• EXERCISE: This exercise asks for every record to be output again exactly.

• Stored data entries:
—————

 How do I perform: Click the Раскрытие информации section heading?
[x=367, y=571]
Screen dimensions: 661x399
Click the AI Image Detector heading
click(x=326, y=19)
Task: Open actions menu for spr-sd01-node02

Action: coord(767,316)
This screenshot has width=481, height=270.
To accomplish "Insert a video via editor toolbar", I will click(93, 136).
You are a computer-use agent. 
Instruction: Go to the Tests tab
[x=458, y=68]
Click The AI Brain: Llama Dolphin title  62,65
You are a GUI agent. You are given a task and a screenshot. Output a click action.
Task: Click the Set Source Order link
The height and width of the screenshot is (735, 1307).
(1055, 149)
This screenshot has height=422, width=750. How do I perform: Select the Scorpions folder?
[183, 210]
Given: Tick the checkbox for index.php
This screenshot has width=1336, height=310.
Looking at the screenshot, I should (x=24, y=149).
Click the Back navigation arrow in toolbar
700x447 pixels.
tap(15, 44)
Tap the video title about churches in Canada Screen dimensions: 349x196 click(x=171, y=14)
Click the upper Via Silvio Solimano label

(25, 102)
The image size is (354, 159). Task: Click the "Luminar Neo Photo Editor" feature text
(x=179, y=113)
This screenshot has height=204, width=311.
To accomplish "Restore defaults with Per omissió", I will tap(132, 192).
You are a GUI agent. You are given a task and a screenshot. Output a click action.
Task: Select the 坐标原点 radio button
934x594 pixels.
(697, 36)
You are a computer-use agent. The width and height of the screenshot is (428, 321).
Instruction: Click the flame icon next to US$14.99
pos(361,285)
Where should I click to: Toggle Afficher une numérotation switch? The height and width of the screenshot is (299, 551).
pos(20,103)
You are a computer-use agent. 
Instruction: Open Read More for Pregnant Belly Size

—————

• SOLUTION TO THIS PROBLEM:
 How do I perform: Click the Раскрытие информации section heading?
[x=367, y=571]
Screen dimensions: 661x399
Click the AI Image Detector heading
click(x=326, y=19)
Task: Open actions menu for spr-sd01-node02

Action: coord(767,316)
This screenshot has width=481, height=270.
To accomplish "Insert a video via editor toolbar", I will click(93, 136).
You are a computer-use agent. 
Instruction: Go to the Tests tab
[x=458, y=68]
Click The AI Brain: Llama Dolphin title  62,65
You are a GUI agent. You are given a task and a screenshot. Output a click action.
Task: Click the Set Source Order link
The height and width of the screenshot is (735, 1307).
(1055, 149)
This screenshot has height=422, width=750. How do I perform: Select the Scorpions folder?
[183, 210]
Given: Tick the checkbox for index.php
This screenshot has width=1336, height=310.
Looking at the screenshot, I should (x=24, y=149).
Click the Back navigation arrow in toolbar
700x447 pixels.
tap(15, 44)
Tap the video title about churches in Canada Screen dimensions: 349x196 click(x=171, y=14)
Click the upper Via Silvio Solimano label

(25, 102)
The image size is (354, 159). Task: Click the "Luminar Neo Photo Editor" feature text
(x=179, y=113)
This screenshot has height=204, width=311.
To accomplish "Restore defaults with Per omissió", I will tap(132, 192).
You are a GUI agent. You are given a task and a screenshot. Output a click action.
Task: Select the 坐标原点 radio button
934x594 pixels.
(697, 36)
You are a computer-use agent. The width and height of the screenshot is (428, 321).
Instruction: Click the flame icon next to US$14.99
pos(361,285)
Where should I click to: Toggle Afficher une numérotation switch? The height and width of the screenshot is (299, 551).
pos(20,103)
You are a computer-use agent. 
Instruction: Open Read More for Pregnant Belly Size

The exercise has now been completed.